What is required
Copy everything from "Investigators at the" down to "were then repeated." in the passage on workplace tobacco smoke.

Exercise passage
= Beginning of Section =

Investigators at the University of Nevada evaluated the stress created by the pervasive contaminant environmental tobacco smoke in the workplace. They measured blood levels of various antioxidants and a “guanosine” molecule as a marker of DNA damage to cells. The level of this reflector of free radicals in the subjects exposed to environmental tobacco was more than 60 percent higher than in non-exposed control individuals. Subsequently, these workers were started on a nutritional supplement of vitamins C and E, Beta carotene, zinc, selenium and copper for 60 days and the laboratory studies were then repeated.
There was evidence that fewer free radicals were generated now by environmental tobacco smoke exposure, since damage to cell membranes (lipid peroxidation) and the levels of the “guanosine” marker of DNA damage were marked diminished. The levels of the antioxidants in blood were now also lower. The researchers concluded that exposure to environmental tobacco smoke in the workplace increases oxidative stress, accounting for the increased risks of tobacco related diseases noted in secondary smokers. They also showed that supplementation with antioxidants, including selenium, provided some degree of protection to these secondary smokers.
How can we protect the passive smoker? The easy answers are obvious: Smoking cessation by individuals or institution by law of tobacco prohibition. Neither seem viable alternatives. Then, realistically what is the passive smoker to do?
Tobacco smoke generates toxic oxygen and other free radical species, which damage cells, interfere with metabolic processes and cause “breaks” in DNA, which may result in mutations and malignancies. The body has a well developed antioxidant system to scavenge and neutralize the injurious free radicals generated by tobacco smoke and other environmental pollutants. It is known that smokers have low blood levels of antioxidants, including vitamin C and L-glutathione, the body’s most important antioxidant.

= End of Section =

Provided information

= Beginning of Section =

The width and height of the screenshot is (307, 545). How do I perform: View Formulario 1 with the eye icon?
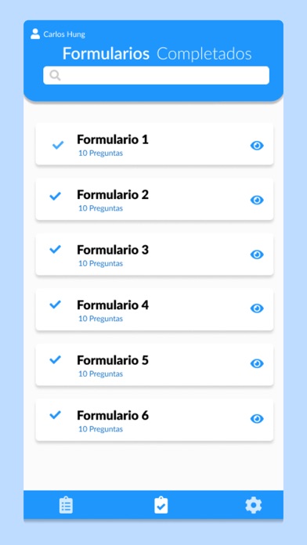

= End of Section =
= Beginning of Section =

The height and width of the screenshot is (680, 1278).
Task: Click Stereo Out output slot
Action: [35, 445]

= End of Section =

Output below
Investigators at the University of Nevada evaluated the stress created by the pervasive contaminant environmental tobacco smoke in the workplace. They measured blood levels of various antioxidants and a “guanosine” molecule as a marker of DNA damage to cells. The level of this reflector of free radicals in the subjects exposed to environmental tobacco was more than 60 percent higher than in non-exposed control individuals. Subsequently, these workers were started on a nutritional supplement of vitamins C and E, Beta carotene, zinc, selenium and copper for 60 days and the laboratory studies were then repeated.